What would I do, Sheila thought. What would I fight for, risk my life for, endure agony for? She sat there in the shadows with McGonagall, mindlessly stroking her shoulder as the woman gradually calmed down.

My children. I'd fight tooth and nail for my kids. She looked down at the old lady, her face tight with worry. Her kids, she thought. She's fighting for her kids.

It didn't matter. McGonagall would never leave the psych ward. She'd never actually return to this magical place in her mind. What could it hurt?

Sheila leaned over, her voice low as she whispered in her patient's ear. "I'm not supposed to tell you this," she said. It was a risk.
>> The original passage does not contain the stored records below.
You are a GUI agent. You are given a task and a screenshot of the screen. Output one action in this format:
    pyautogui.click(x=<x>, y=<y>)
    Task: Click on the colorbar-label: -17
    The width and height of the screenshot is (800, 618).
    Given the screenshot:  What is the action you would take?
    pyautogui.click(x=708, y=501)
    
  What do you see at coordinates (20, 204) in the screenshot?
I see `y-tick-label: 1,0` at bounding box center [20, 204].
But she had to do something. "He sent you a message today."

"Dumbledore?" McGonagall perked up, her eyes suddenly sharp despite the pain.

"Shhhhh...." She made a point of looking around, partly for effect and partly because she could get in trouble for lying to a patient. "He told me to tell only you, to keep it confidential."

"Of course," the Professor whispered.

"He told me to tell you he's fine, that he's continuing underground, and that he wants you to get better so you can return to join the fight."

"The Order?" she asked. "Any news of them?"

"The Order is strong," Sheila said. "Good will triumph," she whispered fervently. "Trust in Dumbledore."

McGonagall nodded, finally relaxing. A crack of light appeared across the bed sheets and the charge nurse finally ambled in.

"Tell no one what I said," she whispered quickly to McGonagall before joining the charge nurse out in the hallway.

"She was having a bad dream, that's all," she told the charge nurse. "I'm off shift. Just wanted to make sure she's okay."

"Gawd, I hate this ward," the charge nurse complained as she ambled her large frame toward the nurses' station.

Nurse Hedstrom gave a final look towards 17-B and nodded. "Me, too, Betty." Behind those doors, good fought evil, magic was real, and noble souls risked all for what they believed in. Out here, it was just another job. "Me, too."